The rock opera Jesus Christ Superstar combined emotionally wrenching music and lyrics employing contemporary idiom to speak to the post-hippie 1970’s generation in a radically new form that brought the story of Jesus alive for an idealistic, young, but largely secular and agnostic generation. Librettist Tim Rice and composer Andrew Lloyd Webber daringly presented the story of Jesus’ final days in contemporary terms, raising doubt about a number of Christian assumptions.

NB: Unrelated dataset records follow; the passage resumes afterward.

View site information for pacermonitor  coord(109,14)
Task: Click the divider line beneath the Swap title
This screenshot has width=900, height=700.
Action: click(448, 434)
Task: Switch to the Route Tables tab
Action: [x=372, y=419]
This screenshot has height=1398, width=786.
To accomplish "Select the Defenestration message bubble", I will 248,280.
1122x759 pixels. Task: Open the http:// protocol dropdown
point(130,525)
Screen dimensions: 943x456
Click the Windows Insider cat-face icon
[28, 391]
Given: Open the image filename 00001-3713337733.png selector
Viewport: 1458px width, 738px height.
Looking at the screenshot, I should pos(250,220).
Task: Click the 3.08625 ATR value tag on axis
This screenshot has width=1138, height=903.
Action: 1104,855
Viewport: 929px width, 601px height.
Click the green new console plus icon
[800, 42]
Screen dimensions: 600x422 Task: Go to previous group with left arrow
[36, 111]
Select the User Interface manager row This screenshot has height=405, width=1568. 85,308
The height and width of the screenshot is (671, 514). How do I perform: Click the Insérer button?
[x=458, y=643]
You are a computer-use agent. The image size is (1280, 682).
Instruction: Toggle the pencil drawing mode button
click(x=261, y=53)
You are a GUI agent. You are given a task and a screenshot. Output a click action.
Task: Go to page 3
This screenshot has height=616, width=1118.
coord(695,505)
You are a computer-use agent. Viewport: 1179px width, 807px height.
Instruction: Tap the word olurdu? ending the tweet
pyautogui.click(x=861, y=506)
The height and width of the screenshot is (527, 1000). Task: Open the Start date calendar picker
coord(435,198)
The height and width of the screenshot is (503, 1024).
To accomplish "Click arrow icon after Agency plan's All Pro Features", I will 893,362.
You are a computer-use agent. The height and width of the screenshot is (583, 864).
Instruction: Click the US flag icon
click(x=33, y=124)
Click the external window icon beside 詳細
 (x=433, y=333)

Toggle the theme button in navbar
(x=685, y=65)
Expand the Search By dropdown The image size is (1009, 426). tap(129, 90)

The first of these is the divine nature of Jesus. Jesus’ divinity is questioned at several points, but the most powerful doubt is presented in the title song. Sung by Judas after that disciple returns from the dead, the song asks, sarcastically and with some vitriol, if Christ is really what he thinks he is, and, if he is the Son of God, why he let things “get so out of hand.” When asked by Pilate if he is what his followers claim, Jesus answers that he is what they say he is. All is doubt, but Jesus’ prophecies about who will betray him and who will deny him do come true. Obversely, though Judas is resurrected, the opera ends short of the resurrection of Jesus. Indeed, Christ cries from the cross as a suffering human, calling out that he is thirsty and pleading for his mother.
The question of the relationship between Jesus and Mary Magdalene is raised throughout: Mary is seen comforting and caressing Jesus, but especially when she sings the powerful song...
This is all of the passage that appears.